With conditions to limit routes that can be generated in pdf

# conditions can be regexps (either one or an array)
config.middleware.use PDFKit::Middleware, {}, :only => %r[^/public]
config.middleware.use PDFKit::Middleware, {}, :only => [%r[^/invoice], %r[^/public]]

# conditions can be strings (either one or an array)
config.middleware.use PDFKit::Middleware, {}, :only => '/public'
config.middleware.use PDFKit::Middleware, {}, :only => ['/invoice', '/public']

# conditions can be regexps (either one or an array)
config.middleware.use PDFKit::Middleware, {}, :except => [%r[^/prawn], %r[^/secret]]

# conditions can be strings (either one or an array)
config.middleware.use PDFKit::Middleware, {}, :except => ['/secret']

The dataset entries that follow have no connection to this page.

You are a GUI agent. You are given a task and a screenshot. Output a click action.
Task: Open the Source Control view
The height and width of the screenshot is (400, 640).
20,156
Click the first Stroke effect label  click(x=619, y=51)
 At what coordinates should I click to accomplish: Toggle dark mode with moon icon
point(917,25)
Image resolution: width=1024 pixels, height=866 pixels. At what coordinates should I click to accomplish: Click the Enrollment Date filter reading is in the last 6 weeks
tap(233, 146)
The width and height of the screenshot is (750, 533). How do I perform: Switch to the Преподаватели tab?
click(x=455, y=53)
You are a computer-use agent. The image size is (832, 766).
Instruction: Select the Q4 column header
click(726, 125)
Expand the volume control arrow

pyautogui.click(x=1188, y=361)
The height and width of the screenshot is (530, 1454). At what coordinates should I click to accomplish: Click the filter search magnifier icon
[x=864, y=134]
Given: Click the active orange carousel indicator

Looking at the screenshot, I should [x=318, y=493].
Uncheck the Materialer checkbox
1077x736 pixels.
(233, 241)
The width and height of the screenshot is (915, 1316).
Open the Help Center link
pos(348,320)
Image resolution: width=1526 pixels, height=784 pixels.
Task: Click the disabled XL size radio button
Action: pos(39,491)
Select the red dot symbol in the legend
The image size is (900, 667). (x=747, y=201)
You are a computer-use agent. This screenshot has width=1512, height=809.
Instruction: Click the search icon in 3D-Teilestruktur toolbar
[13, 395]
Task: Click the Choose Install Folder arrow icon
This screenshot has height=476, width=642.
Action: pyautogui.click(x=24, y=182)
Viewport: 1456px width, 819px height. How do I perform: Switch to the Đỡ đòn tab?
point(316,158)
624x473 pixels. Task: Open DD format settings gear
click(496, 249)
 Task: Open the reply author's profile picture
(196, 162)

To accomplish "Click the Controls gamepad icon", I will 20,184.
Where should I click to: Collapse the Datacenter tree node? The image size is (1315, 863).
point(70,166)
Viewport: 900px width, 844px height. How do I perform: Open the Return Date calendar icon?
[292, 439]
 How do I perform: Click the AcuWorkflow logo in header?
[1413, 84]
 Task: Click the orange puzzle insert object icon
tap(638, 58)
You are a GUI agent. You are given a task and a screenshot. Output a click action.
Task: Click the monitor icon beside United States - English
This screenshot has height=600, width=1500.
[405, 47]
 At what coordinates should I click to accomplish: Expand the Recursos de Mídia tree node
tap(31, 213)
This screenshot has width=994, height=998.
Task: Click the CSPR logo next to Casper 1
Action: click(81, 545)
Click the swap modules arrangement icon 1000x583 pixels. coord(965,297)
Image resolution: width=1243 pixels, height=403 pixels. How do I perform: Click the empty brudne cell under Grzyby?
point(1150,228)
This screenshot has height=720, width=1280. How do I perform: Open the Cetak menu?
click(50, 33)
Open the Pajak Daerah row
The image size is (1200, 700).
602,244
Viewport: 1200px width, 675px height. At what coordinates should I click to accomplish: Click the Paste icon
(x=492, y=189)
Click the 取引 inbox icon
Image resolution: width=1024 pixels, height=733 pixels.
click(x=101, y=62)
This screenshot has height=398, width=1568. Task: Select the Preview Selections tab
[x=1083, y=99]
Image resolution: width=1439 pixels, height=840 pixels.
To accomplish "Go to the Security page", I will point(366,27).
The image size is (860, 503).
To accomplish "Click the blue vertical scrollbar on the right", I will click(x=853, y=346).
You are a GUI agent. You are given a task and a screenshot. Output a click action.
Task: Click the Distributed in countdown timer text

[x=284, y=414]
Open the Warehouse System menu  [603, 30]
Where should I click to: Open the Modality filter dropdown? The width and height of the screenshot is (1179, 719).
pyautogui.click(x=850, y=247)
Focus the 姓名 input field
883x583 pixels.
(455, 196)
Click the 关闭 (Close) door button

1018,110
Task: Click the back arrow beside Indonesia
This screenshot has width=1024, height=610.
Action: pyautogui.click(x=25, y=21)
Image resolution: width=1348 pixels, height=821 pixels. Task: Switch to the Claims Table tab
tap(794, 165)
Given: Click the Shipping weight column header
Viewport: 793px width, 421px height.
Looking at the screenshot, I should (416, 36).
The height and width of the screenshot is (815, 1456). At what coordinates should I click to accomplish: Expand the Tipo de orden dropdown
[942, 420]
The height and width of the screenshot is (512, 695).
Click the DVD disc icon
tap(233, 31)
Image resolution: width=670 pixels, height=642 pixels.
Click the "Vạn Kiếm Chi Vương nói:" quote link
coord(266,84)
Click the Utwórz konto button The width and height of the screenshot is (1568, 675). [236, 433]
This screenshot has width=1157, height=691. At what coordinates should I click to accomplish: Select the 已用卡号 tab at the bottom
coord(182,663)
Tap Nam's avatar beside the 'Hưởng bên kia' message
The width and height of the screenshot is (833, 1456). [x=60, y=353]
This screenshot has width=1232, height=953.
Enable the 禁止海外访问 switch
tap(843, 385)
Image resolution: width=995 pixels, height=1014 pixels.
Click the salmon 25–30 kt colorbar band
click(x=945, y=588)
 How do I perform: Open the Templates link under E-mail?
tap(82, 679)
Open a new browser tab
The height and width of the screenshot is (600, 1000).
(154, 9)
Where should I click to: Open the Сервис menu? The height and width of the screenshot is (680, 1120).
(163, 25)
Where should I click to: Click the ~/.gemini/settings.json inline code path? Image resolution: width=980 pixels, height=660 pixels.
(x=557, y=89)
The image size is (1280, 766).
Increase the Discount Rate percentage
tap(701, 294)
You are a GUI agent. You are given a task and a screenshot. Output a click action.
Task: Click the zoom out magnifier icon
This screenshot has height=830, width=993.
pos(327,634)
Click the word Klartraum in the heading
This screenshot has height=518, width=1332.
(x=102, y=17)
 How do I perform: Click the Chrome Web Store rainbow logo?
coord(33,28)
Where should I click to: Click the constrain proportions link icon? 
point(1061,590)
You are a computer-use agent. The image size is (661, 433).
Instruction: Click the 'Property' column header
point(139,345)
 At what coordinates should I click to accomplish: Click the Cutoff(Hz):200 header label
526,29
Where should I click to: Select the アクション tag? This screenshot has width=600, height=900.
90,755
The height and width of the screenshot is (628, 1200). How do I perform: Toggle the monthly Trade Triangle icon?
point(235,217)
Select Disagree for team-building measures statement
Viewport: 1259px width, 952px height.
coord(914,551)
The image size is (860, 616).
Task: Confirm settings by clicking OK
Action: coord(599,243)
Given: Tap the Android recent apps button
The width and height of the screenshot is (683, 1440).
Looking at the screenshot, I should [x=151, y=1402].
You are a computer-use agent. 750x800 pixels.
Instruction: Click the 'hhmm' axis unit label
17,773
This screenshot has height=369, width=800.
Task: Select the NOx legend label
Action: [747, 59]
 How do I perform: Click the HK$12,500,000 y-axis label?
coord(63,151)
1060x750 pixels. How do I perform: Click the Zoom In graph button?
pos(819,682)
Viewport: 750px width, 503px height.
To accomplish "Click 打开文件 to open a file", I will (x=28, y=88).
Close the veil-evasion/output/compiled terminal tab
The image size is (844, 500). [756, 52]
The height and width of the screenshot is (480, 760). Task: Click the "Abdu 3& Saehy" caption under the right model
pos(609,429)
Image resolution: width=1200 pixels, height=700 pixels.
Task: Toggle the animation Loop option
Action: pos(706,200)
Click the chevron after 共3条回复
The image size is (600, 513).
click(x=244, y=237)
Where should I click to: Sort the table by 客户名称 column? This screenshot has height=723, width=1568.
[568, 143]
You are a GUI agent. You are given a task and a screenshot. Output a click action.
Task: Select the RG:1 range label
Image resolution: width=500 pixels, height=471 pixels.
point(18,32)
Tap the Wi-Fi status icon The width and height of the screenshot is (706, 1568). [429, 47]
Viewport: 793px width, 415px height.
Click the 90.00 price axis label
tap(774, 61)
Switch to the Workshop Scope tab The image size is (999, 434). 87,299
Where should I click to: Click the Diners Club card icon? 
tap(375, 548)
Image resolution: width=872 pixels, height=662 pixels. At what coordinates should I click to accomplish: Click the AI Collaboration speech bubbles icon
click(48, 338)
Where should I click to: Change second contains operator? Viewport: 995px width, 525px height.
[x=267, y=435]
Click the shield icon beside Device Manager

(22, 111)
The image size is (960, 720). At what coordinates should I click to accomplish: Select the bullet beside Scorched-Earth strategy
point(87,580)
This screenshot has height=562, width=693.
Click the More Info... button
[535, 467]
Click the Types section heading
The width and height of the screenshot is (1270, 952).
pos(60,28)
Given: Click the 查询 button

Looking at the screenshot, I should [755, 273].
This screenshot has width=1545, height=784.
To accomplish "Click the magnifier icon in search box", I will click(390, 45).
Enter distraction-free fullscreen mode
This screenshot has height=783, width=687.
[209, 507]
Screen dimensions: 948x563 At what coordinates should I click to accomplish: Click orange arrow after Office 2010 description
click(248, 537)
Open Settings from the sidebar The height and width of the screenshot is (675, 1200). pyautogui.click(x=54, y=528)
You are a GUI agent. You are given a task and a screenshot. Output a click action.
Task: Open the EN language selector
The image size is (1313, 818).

Saving the generated .pdf to disk

Setting the PDFKit-save-pdf header will cause PDFKit to write the generated .pdf to the file indicated by the value of the header.

For example:

headers['PDFKit-save-pdf'] = 'path/to/saved.pdf'

Will cause the .pdf to be saved to path/to/saved.pdf in addition to being sent back to the client. If the path is not writable/non-existant the write will fail silently. The PDFKit-save-pdf header is never sent back to the client.

Troubleshooting

  • Single thread issue: In development environments it is common to run a single server process. This can cause issues when rendering your pdf requires wkhtmltopdf to hit your server again (for images, js, css). This is because the resource requests will get blocked by the initial request and the initial request will be waiting on the resource requests causing a deadlock.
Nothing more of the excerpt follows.